SOURCE DATA>
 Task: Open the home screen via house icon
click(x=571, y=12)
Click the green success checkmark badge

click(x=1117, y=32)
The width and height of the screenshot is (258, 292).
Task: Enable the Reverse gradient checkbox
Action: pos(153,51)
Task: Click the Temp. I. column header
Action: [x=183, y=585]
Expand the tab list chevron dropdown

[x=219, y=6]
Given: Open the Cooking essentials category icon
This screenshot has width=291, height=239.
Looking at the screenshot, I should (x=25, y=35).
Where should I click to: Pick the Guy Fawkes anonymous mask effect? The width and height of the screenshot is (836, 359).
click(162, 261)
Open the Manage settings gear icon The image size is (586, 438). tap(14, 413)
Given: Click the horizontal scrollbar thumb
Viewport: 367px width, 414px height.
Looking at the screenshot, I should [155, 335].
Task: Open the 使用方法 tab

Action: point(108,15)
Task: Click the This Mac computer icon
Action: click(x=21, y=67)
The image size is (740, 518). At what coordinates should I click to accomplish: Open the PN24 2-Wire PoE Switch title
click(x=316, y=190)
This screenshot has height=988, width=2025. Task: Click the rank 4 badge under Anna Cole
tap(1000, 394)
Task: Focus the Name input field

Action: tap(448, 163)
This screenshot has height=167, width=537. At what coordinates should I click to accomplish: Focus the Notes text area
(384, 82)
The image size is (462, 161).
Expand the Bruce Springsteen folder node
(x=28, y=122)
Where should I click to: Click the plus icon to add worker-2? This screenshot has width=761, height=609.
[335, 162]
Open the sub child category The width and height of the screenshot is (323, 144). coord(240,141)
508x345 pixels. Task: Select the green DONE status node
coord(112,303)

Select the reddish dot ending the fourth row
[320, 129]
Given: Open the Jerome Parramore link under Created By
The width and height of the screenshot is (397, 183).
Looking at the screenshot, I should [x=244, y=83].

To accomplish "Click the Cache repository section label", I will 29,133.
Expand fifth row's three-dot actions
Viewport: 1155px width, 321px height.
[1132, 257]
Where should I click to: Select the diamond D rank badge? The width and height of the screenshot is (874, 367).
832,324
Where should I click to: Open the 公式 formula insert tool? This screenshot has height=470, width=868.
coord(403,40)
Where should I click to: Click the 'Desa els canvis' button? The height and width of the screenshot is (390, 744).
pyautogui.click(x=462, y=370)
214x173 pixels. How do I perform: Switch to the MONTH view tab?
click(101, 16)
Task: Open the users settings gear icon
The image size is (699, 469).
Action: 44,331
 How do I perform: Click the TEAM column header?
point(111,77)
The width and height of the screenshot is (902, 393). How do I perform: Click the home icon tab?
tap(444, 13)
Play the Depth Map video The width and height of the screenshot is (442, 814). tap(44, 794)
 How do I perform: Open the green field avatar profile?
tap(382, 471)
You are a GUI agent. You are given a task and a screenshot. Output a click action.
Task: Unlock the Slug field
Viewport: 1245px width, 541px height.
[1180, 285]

TASK>
Your answer should be one number: the count of lines in the data above that include the word "category".

EXERCISE OUTPUT>
2